Arrange each line of the material below into a Markdown table with the columns "Row" and "Content," numbering the rows and omitting blank lines. Leave the pictures out of the table.

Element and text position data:
----------------
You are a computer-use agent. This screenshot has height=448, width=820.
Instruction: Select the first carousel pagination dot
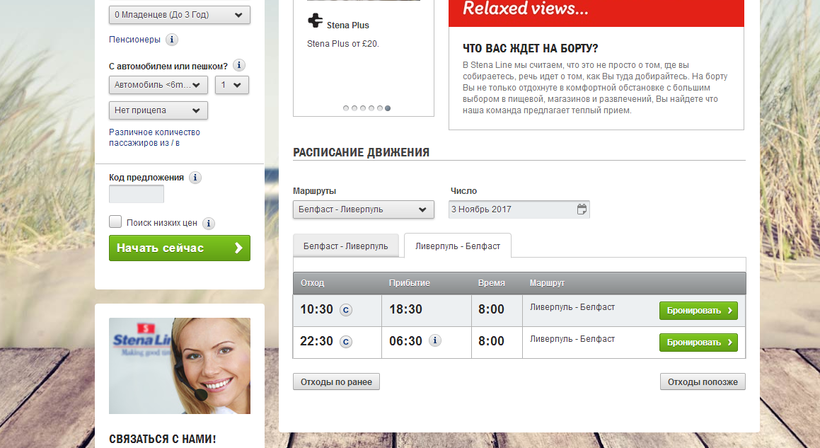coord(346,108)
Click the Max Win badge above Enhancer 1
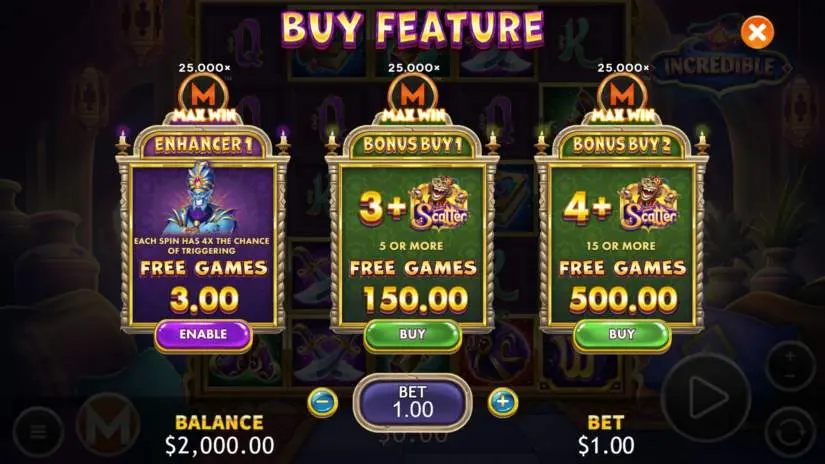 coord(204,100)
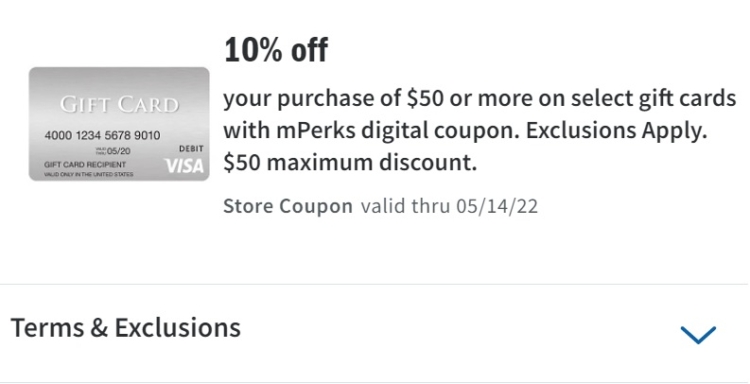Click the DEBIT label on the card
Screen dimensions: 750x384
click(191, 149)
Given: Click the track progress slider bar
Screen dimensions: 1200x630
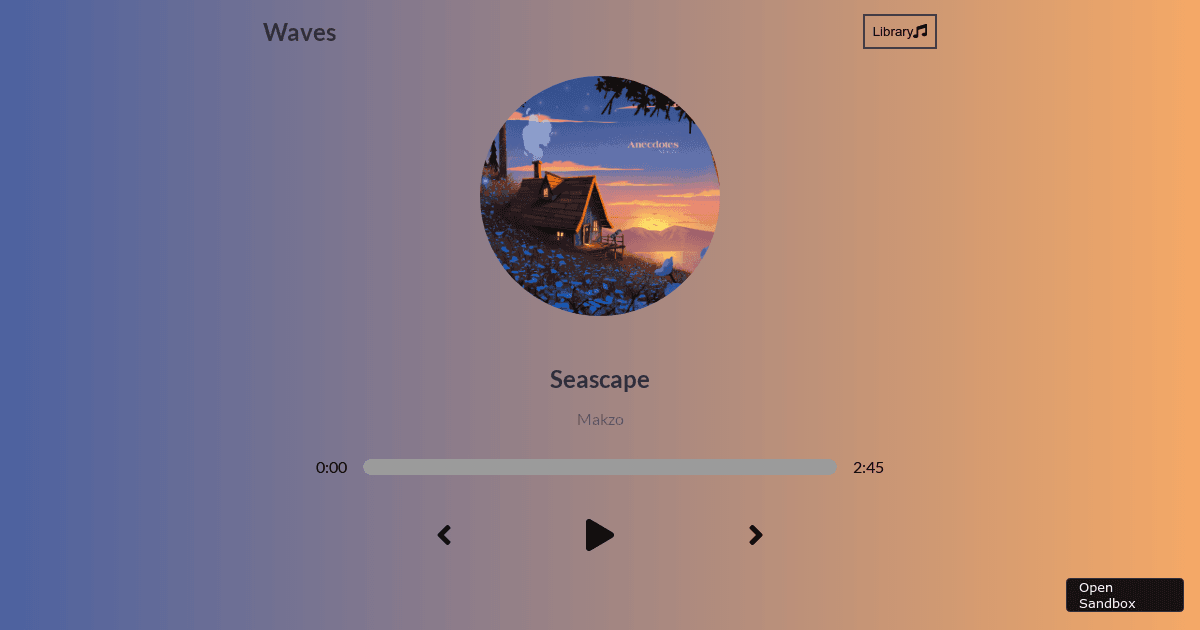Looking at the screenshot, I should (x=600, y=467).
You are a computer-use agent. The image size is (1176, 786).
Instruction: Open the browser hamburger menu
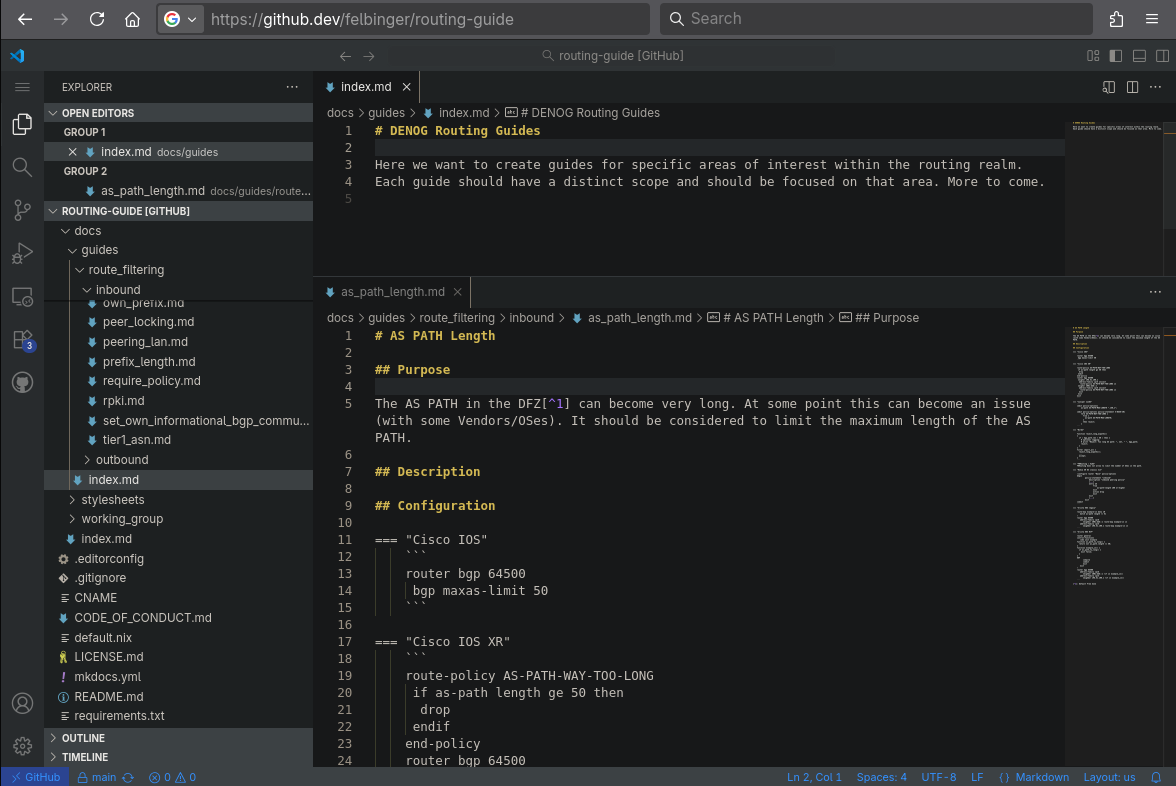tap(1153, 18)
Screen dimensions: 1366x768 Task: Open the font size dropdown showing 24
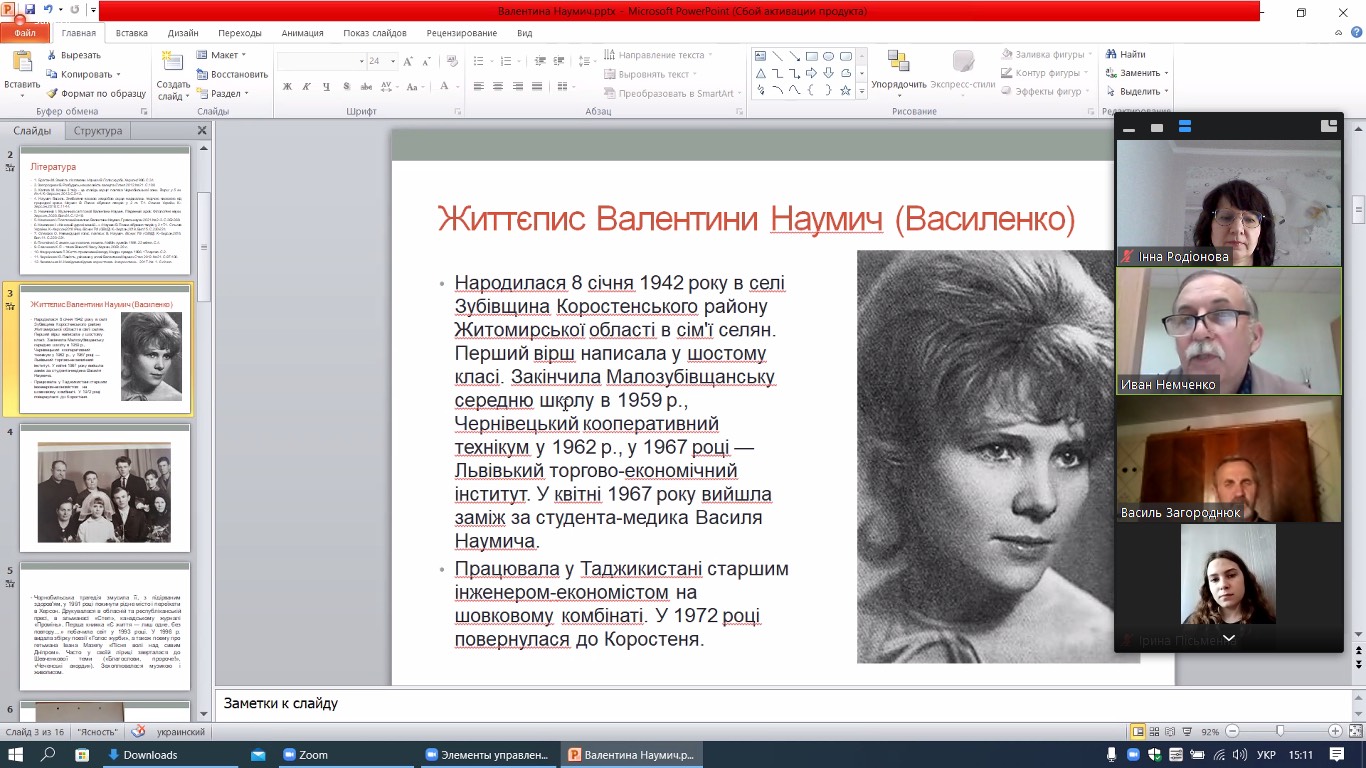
----------------
» **Full solution**
| Row | Content |
|---|---|
| 1 | You are a computer-use agent. This screenshot has height=448, width=820. |
| 2 | Instruction: Select the first carousel pagination dot |
| 3 | coord(346,108) |
| 4 | Click the Max Win badge above Enhancer 1 |
| 5 |  coord(204,100) |
| 6 | Click the DEBIT label on the card |
| 7 | Screen dimensions: 750x384 |
| 8 | click(191, 149) |
| 9 | Given: Click the track progress slider bar |
| 10 | Screen dimensions: 1200x630 |
| 11 | Looking at the screenshot, I should (x=600, y=467). |
| 12 | You are a computer-use agent. The image size is (1176, 786). |
| 13 | Instruction: Open the browser hamburger menu |
| 14 | tap(1153, 18) |
| 15 | Screen dimensions: 1366x768 Task: Open the font size dropdown showing 24 |